DConf 2013 Day 1 Talk 6: Concurrent Garbage Collection for D by Leandro Lucarella
Diggory
diggsey at googlemail.com
Tue May 21 17:04:49 PDT 2013
On Tuesday, 21 May 2013 at 20:08:16 UTC, Leandro Lucarella wrote:
>
> I'm interested in what you're describing, but I don't know how
> can you
> achieve this without fork()ing (or clone()ing in Linux). What
> does
> "remap shared memory using COW" in a context where fork()
> doesn't
> happen? Why do you even need shared memory if fork() doesn't
> happen? If
> "remap shared memory using COW" means get a different address
> for the
> same block of memory until a write happens in that block, then
> you can't
> scan the roots anymore.
>
> I'm *very* interested in your suggestion.

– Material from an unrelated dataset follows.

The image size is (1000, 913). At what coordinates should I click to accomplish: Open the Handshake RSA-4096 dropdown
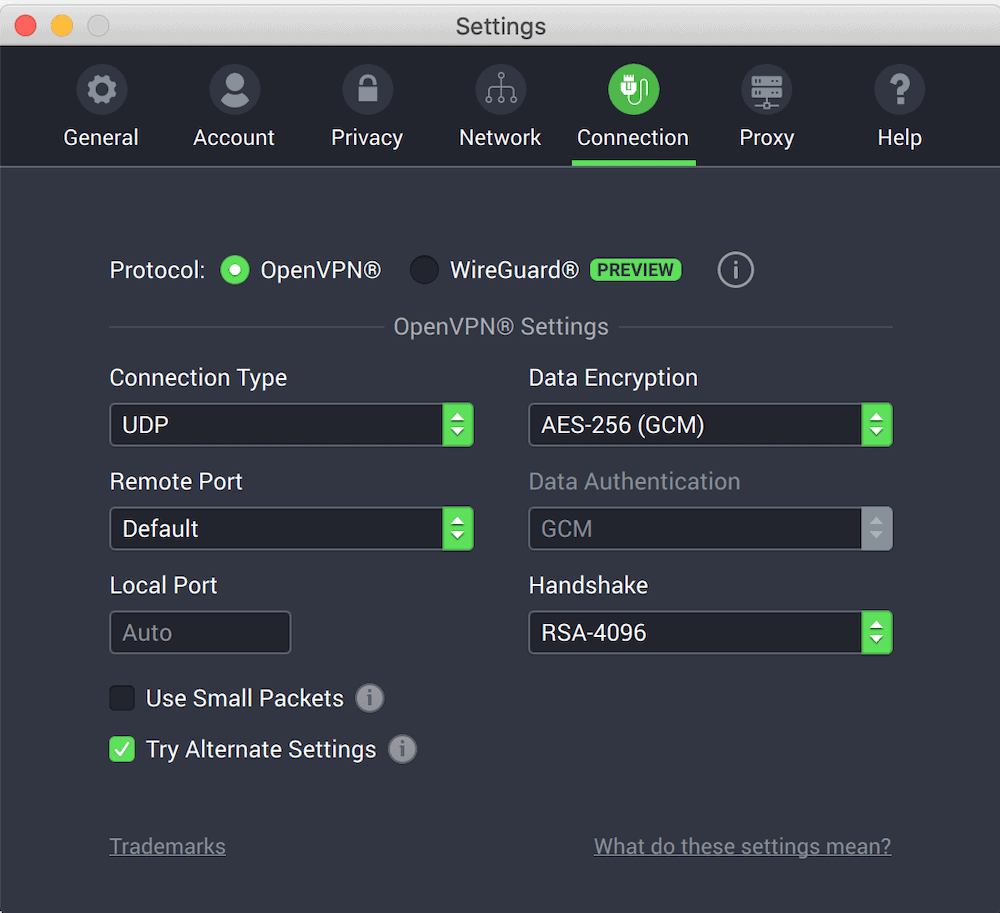coord(710,633)
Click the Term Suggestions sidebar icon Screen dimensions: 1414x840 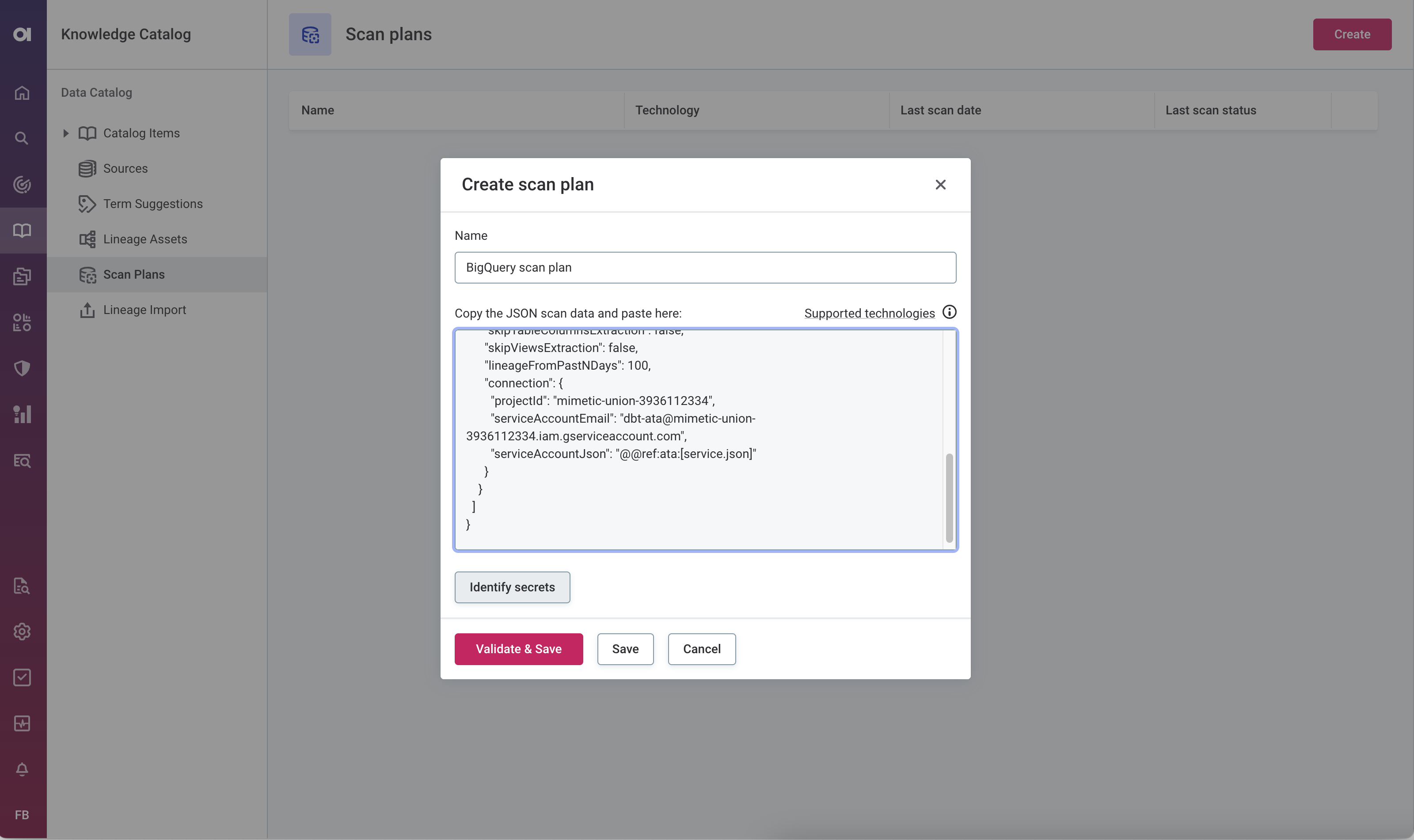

I do mean mapping the same physical block of memory into two
virtual memory blocks, such that a write will cause the OS to
make a copy and sever the link.
Given that we're dealing with significantly large blocks of
memory all in multiples of the page size, it should be a simple
matter to map from one copy of the memory to the other and back
again using basic pointer arithmetic, so scanning the roots
should not be a problem.
You need shared memory because a file handle is needed when
calling "mmap" to enable the COW functionality, and shared memory
lets you get a file handle to a block of memory.